====== Testo da analizzare ======

Pubblicato il 21 Gennaio 2026
Intervento rapido della Polizia di Stato
La Polizia di Stato di Catania ha arrestato un giovane di 27 anni ritenuto responsabile di un furto su un’auto in sosta, nel rispetto della presunzione di innocenza, valida fino a sentenza definitiva.
La segnalazione decisiva alla Sala Operativa
La Sala Operativa della Questura di Catania ha ricevuto una chiamata da parte di un cittadino che aveva notato un uomo introdursi all’interno di un veicolo parcheggiato in via Vittorio Emanuele, intento a rovistare nell’abitacolo e a nascondere oggetti nelle tasche.
L’operatore ha mantenuto il contatto telefonico con il segnalante, chiedendo di descrivere in tempo reale quanto stava accadendo, mentre contemporaneamente veniva diramata la nota di furto in atto alle pattuglie presenti in zona.
Arresto in flagranza
Nel giro di pochi minuti, tre volanti dell’Ufficio Prevenzione Generale e Soccorso Pubblico hanno raggiunto il luogo indicato. Gli agenti hanno sorpreso e arrestato l’uomo in flagranza di reato, accertando che aveva forzato l’auto e sottratto diversi oggetti di valore.

======

Compiti -
(a) Nell'articolo sull'arresto a Catania, quante volanti hanno raggiunto il luogo indicato?
(b) Prosegui l'articolo sull'arresto a Catania a partire dall'ultima frase riportata.

====== Dati forniti ======

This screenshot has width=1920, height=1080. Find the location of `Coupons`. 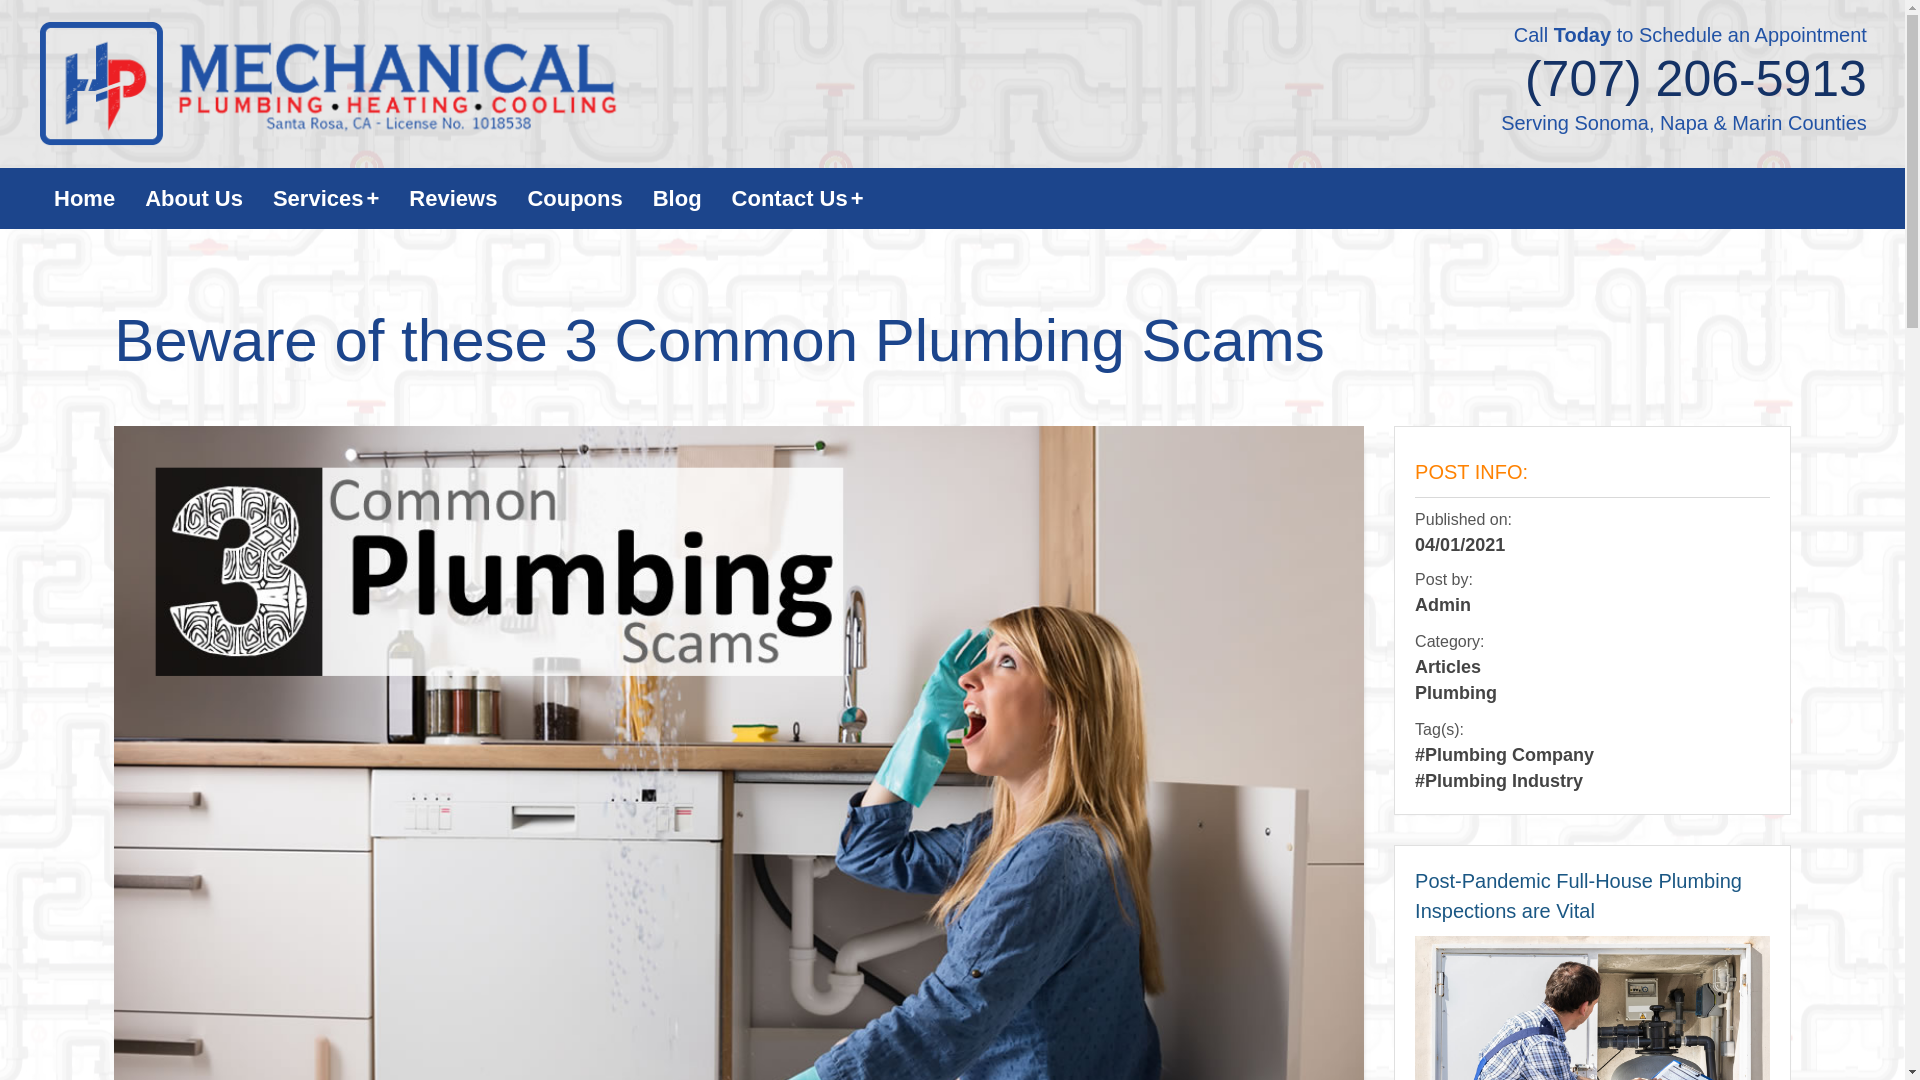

======

Soluzioni -
(a) Tre volanti dell'Ufficio Prevenzione Generale e Soccorso Pubblico.

(b)
Restituiti gli oggetti al proprietario
Il proprietario del veicolo è stato prontamente rintracciato e, dopo aver formalizzato la denuncia, ha potuto rientrare in possesso degli effetti personali sottratti dalla propria autovettura.
Provvedimenti dell’autorità giudiziaria
Il Pubblico Ministero di turno, informato dell’arresto, ha disposto che il 27enne venisse trattenuto nelle camere di sicurezza della Questura in attesa del giudizio con rito direttissimo.
Successivamente, il Giudice ha convalidato l’arresto e ha applicato nei confronti dell’indagato la misura cautelare degli arresti domiciliari.